==== Listed records

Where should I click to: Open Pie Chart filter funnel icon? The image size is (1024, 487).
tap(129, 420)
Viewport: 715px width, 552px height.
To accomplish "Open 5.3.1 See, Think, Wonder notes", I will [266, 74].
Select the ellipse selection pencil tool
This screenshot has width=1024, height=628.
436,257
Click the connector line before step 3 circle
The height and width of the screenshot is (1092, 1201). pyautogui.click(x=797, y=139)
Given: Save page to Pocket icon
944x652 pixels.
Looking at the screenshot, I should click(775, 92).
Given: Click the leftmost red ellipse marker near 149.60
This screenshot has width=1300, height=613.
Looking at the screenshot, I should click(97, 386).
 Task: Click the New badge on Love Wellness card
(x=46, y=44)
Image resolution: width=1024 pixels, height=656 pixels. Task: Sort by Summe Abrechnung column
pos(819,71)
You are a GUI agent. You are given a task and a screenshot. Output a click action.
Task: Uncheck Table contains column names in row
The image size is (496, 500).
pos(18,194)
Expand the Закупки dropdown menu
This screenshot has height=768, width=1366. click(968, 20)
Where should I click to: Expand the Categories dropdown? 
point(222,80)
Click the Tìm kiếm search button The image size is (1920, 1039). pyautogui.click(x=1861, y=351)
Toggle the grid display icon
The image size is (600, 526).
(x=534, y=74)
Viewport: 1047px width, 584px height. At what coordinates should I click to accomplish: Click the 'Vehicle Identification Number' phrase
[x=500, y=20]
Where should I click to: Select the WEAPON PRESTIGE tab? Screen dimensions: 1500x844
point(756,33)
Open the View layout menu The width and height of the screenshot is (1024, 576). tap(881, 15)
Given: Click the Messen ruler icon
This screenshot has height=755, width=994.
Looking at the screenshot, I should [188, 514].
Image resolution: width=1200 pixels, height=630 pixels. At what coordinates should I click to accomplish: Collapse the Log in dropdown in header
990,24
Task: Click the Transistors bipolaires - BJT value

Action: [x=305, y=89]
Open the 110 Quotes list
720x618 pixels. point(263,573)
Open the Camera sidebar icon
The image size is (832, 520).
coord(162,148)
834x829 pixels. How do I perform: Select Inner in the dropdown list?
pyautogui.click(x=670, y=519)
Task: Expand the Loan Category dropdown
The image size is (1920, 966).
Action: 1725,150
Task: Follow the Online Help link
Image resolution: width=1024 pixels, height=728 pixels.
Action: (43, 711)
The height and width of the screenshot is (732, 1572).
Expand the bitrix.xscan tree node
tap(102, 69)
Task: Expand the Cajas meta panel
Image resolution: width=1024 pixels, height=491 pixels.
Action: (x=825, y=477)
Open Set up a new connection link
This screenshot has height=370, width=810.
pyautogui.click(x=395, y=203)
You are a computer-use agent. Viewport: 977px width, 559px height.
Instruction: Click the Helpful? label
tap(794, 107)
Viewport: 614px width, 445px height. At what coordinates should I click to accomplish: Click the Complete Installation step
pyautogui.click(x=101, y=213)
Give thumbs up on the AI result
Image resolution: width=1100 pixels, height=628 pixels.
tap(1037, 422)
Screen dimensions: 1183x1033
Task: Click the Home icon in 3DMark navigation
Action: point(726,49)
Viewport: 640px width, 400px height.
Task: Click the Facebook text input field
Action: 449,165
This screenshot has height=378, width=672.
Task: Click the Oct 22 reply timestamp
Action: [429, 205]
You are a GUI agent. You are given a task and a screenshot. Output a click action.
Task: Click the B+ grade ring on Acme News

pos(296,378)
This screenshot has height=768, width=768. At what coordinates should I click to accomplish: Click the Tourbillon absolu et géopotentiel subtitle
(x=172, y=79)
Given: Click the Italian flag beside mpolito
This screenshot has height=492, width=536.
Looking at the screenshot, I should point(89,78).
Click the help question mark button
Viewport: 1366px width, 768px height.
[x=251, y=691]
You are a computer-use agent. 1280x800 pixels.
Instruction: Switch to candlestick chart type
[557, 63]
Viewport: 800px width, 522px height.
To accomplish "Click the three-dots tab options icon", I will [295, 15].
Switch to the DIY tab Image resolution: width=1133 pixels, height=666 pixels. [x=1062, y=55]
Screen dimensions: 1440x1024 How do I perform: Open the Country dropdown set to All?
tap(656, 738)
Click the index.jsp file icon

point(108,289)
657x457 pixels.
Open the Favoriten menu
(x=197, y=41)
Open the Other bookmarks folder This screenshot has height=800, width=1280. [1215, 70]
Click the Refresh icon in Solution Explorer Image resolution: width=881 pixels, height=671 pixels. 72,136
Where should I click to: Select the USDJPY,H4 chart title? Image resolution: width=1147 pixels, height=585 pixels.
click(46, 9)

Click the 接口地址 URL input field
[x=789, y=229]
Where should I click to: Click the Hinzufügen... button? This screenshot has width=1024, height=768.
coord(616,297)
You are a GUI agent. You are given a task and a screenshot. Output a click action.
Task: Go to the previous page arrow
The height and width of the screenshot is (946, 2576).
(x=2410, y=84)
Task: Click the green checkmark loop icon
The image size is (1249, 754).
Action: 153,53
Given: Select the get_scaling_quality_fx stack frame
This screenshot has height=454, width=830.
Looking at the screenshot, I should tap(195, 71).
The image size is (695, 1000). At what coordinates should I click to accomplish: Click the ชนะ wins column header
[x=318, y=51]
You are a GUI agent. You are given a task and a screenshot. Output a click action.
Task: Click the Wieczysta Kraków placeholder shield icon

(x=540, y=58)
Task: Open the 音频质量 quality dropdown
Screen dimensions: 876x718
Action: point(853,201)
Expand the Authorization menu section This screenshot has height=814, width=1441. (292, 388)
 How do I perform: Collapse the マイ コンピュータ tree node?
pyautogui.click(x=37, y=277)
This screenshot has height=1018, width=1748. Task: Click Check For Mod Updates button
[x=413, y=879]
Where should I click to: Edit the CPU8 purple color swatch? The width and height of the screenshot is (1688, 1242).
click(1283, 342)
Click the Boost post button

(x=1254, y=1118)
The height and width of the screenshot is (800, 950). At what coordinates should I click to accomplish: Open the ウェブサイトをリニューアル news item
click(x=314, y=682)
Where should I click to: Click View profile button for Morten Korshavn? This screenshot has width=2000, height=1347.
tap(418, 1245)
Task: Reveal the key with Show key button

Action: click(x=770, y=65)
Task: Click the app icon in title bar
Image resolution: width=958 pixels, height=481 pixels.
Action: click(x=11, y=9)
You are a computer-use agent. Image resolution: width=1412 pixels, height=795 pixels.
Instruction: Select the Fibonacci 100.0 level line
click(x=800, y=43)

========

Word for word, restate the listing above from its first line to the line with "Task: Uncheck Table", keeping both.

Where should I click to: Open Pie Chart filter funnel icon? The image size is (1024, 487).
tap(129, 420)
Viewport: 715px width, 552px height.
To accomplish "Open 5.3.1 See, Think, Wonder notes", I will [266, 74].
Select the ellipse selection pencil tool
This screenshot has width=1024, height=628.
436,257
Click the connector line before step 3 circle
The height and width of the screenshot is (1092, 1201). pyautogui.click(x=797, y=139)
Given: Save page to Pocket icon
944x652 pixels.
Looking at the screenshot, I should click(775, 92).
Given: Click the leftmost red ellipse marker near 149.60
This screenshot has width=1300, height=613.
Looking at the screenshot, I should click(97, 386).
 Task: Click the New badge on Love Wellness card
(x=46, y=44)
Image resolution: width=1024 pixels, height=656 pixels. Task: Sort by Summe Abrechnung column
pos(819,71)
You are a GUI agent. You are given a task and a screenshot. Output a click action.
Task: Uncheck Table contains column names in row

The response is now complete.